▸ **Description of the task**
Please answer these questions about the Roe v. Wade text below:
1. In what year was Roe v. Wade decided?
2. How many babies does the text estimate have been aborted since that case?
3. According to President Obama's Wednesday speech, what is the decision's guiding principle?

Reclaiming the language on abortion
Wednesday marked the 41st anniversary of the landmark court case Roe v. Wade. Since the 1973 case, which legalized abortion throughout the United States, an estimated 55 million babies have been aborted. Fifty-five million. That’s roughly one-fifth of the population of the United States. Not enough perspective for you? Over the course of 41 years, we have aborted slightly more babies than the entire population of South Korea in 2013.
Here are President Obama’s words from his Wednesday speech reflecting on Roe v. Wade:
“Today, as we reflect on the 41st anniversary of the Supreme Court decision in Roe v. Wade, we recommit ourselves to the decision’s guiding principle: that every woman should be able to make her own choices about her body and her health… We reaffirm our steadfast commitment to protecting a woman’s access to safe, affordable health care and her constitutional right to privacy, including the right to reproductive freedom. And we resolve to reduce the number of unintended pregnancies, support maternal and child health, and continue to build safe and healthy communities for all our children. Because this is a country where everyone deserves the same freedom and opportunities to fulfill their dreams.”

▸ **Data provided**
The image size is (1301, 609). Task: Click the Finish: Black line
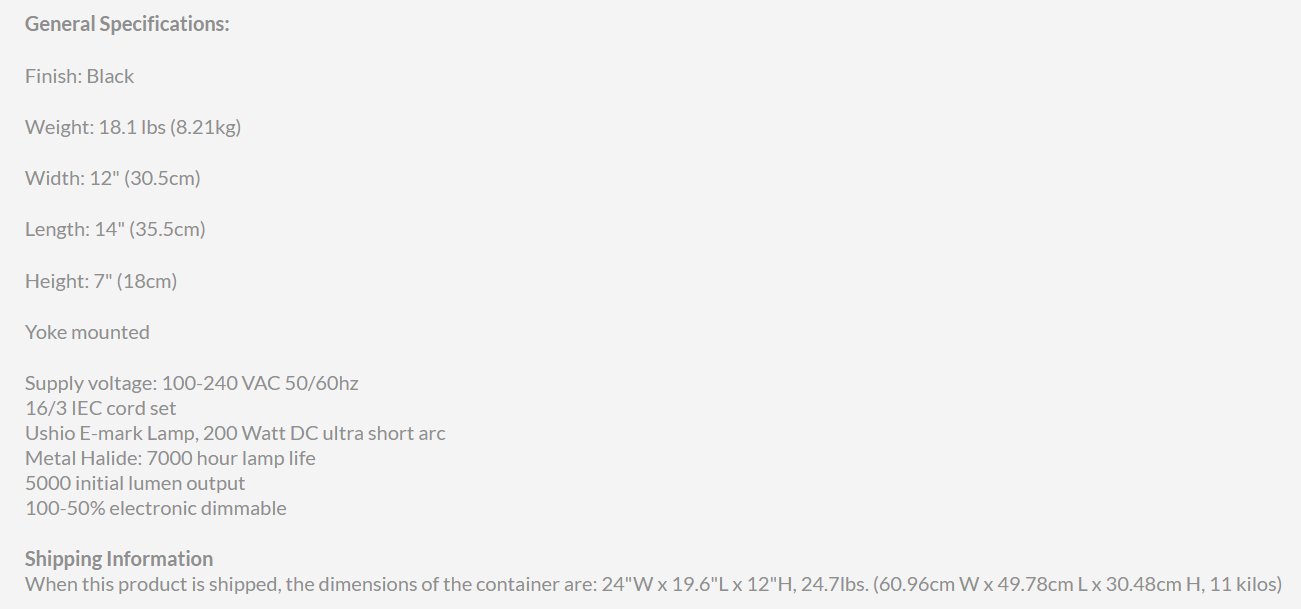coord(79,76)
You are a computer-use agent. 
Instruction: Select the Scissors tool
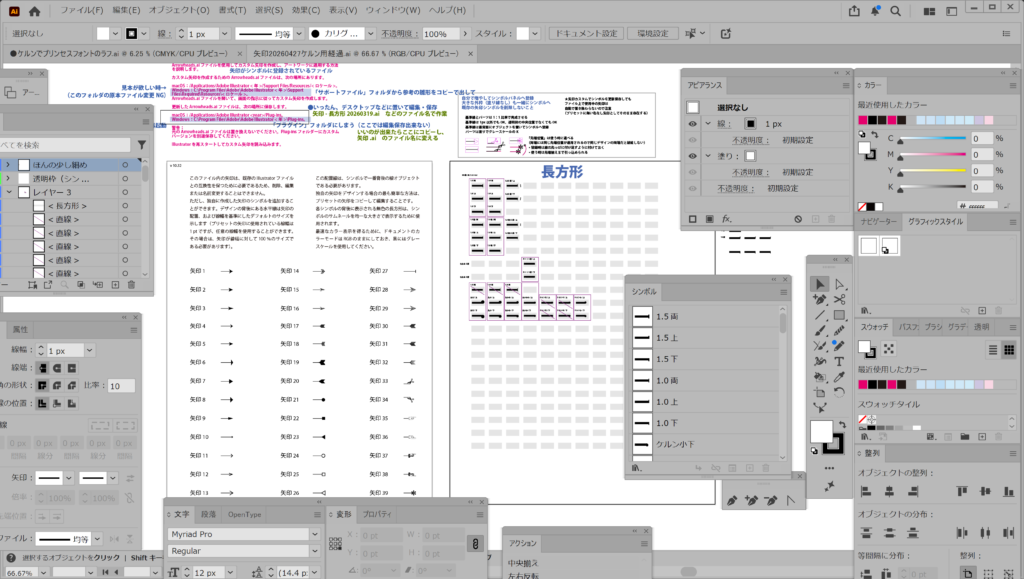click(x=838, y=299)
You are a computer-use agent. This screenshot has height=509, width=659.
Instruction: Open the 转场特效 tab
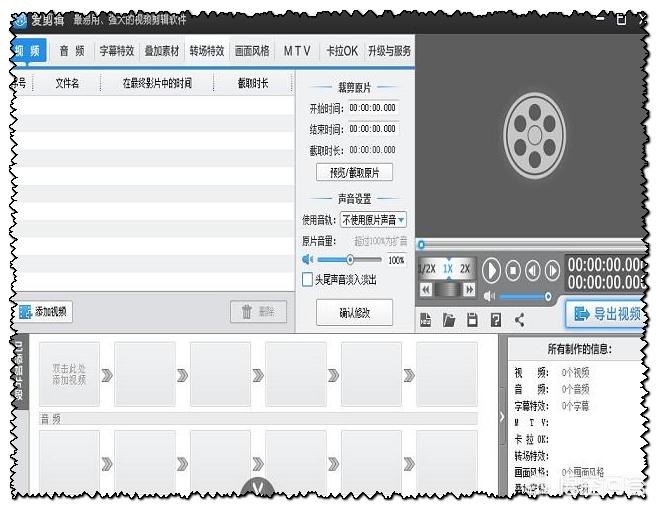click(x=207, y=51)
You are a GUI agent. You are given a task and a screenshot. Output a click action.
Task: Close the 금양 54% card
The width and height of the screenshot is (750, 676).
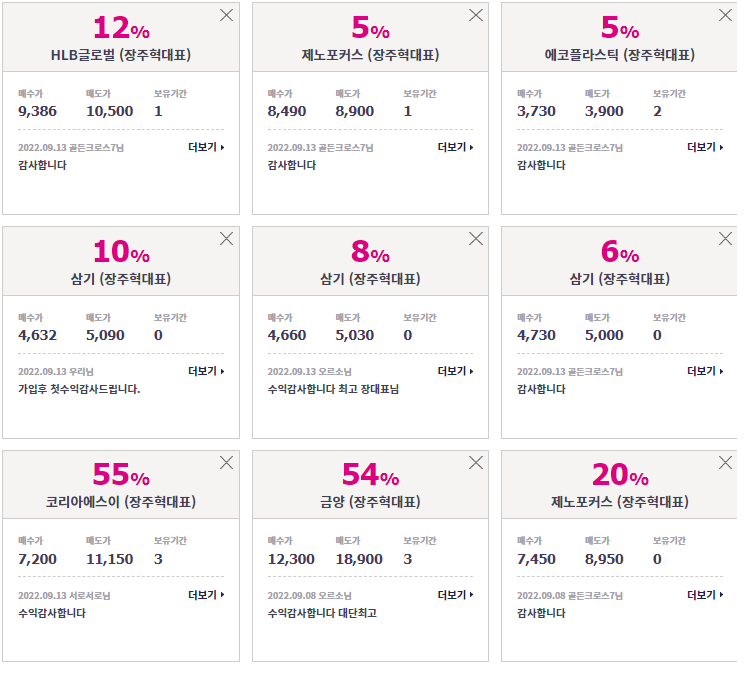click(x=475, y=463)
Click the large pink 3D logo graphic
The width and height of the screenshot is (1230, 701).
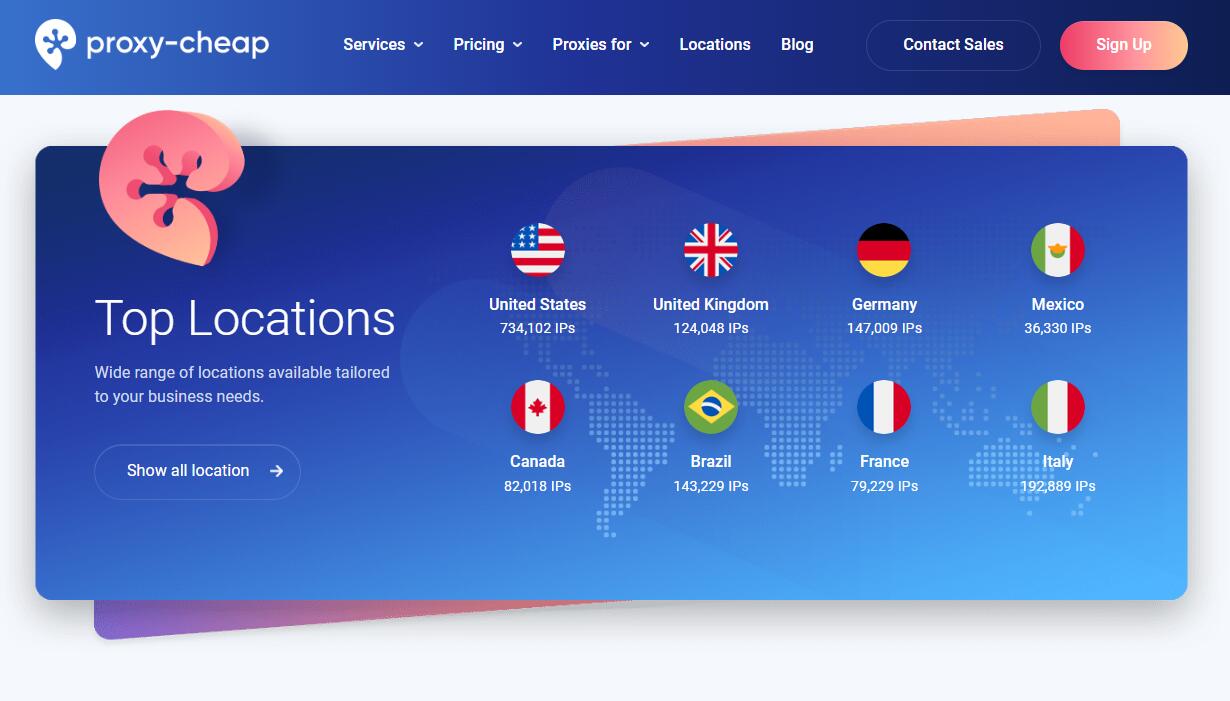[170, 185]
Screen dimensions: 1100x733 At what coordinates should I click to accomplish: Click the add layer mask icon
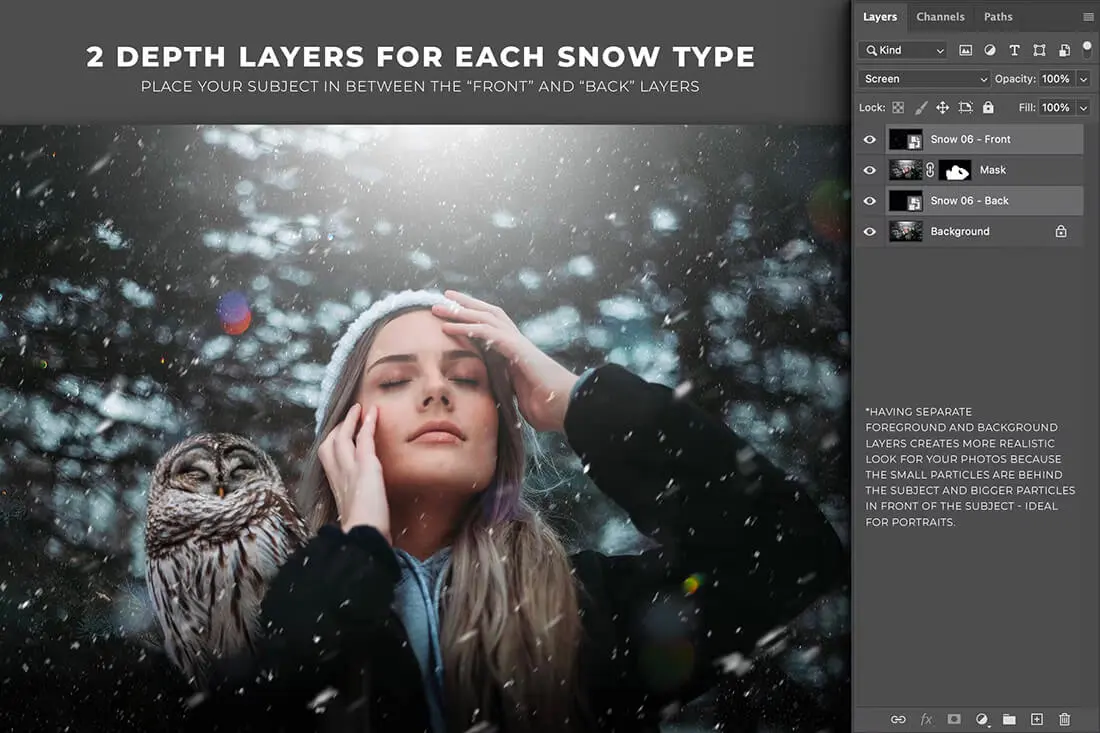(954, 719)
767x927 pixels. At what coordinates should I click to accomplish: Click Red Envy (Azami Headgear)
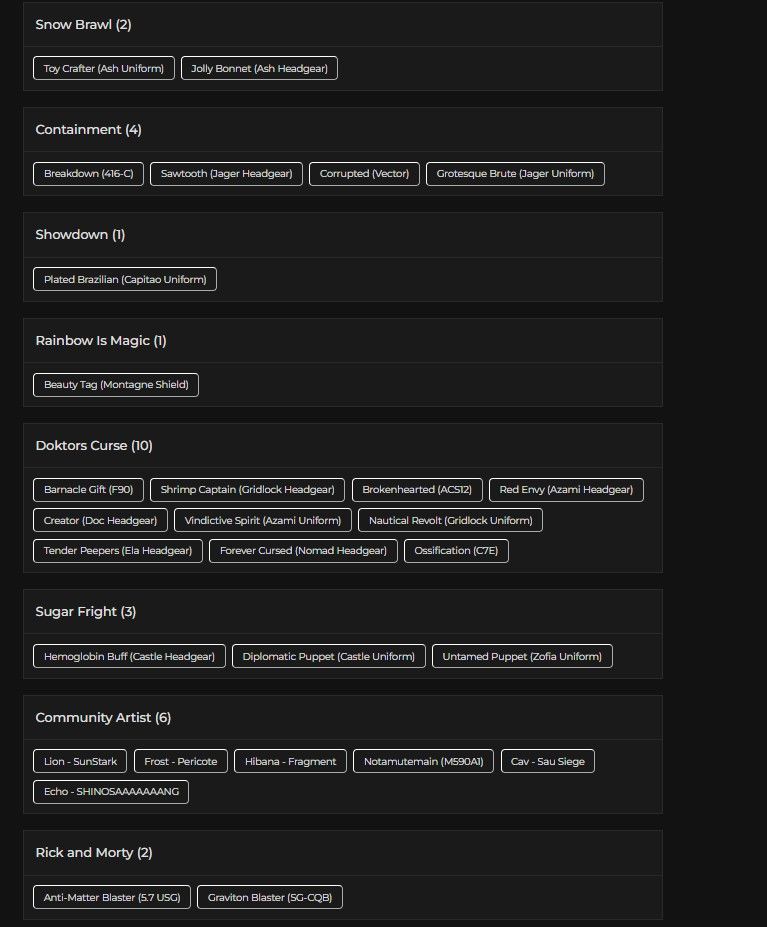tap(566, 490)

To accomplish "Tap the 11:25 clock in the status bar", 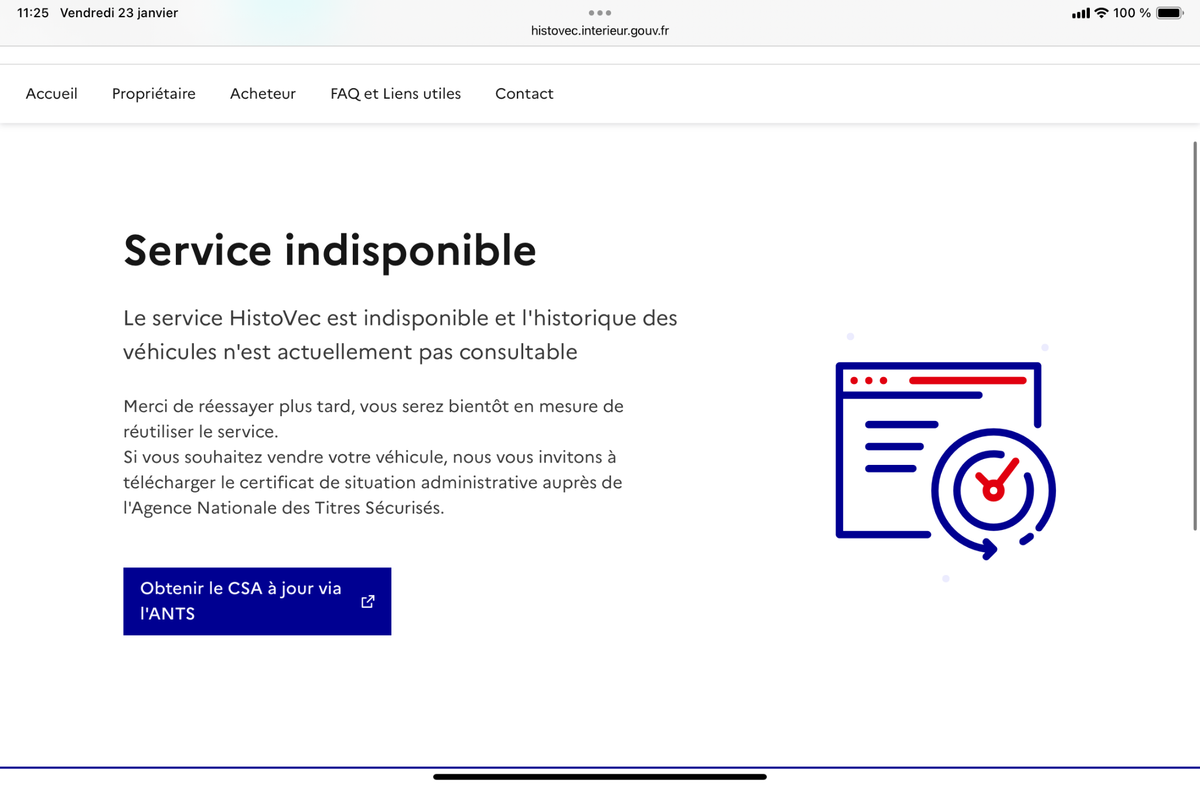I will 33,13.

▸ **Finished task**
1. 1973
2. An estimated 55 million
3. That every woman should be able to make her own choices about her body and her health